Adams lowered his newspaper to his knee and peered over his spectacles at her. She had remained by the door, standing, and the great greenish shadow of the small lamp-shade upon his table revealed her but dubiously. “Isn't everything all right?” he asked. “What's the matter?”
“Don't worry: I'm going to tell you,” she said, her grimness not relaxed. “There's matter enough, Virgil Adams. Matter enough to make me sick of being alive!”
With that, the markings on his brows began to emerge again in all their sharpness; the old pattern reappeared. “Oh, my, my!” he lamented. “I thought maybe we were all going to settle down to a little peace for a while. What's it about now?”
“It's about Alice. Did you think it was about ME or anything for MYSELF?”
Like some ready old machine, always in order, his irritability responded immediately and automatically to her emotion. “How in thunder could I think what it's about, or who it's for?
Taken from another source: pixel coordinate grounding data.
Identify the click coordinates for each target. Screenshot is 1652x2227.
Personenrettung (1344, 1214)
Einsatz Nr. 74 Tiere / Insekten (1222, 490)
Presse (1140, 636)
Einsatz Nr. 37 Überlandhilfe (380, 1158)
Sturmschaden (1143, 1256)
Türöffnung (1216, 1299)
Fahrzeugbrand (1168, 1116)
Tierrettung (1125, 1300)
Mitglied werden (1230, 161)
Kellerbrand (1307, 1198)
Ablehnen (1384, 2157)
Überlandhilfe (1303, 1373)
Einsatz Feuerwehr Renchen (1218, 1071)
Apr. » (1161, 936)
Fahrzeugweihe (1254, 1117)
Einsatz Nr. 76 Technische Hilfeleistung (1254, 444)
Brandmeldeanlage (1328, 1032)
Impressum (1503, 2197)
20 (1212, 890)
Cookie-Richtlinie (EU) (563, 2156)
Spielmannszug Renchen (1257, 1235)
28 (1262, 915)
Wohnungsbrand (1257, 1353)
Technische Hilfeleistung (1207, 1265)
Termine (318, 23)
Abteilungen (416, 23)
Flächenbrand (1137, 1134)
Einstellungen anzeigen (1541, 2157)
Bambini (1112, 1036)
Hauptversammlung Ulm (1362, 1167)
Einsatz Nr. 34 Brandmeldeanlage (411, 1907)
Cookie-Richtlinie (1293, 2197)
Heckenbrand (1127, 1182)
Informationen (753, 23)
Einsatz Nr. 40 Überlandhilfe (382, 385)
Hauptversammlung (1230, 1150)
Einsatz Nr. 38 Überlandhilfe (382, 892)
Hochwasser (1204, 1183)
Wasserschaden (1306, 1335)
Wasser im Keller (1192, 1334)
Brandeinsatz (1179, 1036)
SAY it, and get it over!”
“Oh, I'll 'say' it,” she promised, ominously. “What I've come to ask you is, How much longer do you expect me to put up with that old man and his doings?”
“Whose doings? What old man?”
She came at him, fiercely accusing. “You know well enough what old man, Virgil Adams! That old man who was here the other night.”
“Mr. Lamb?”
“Yes; 'Mister Lamb!'” She mocked his voice. “What other old man would I be likely to mean except J. A. Lamb?”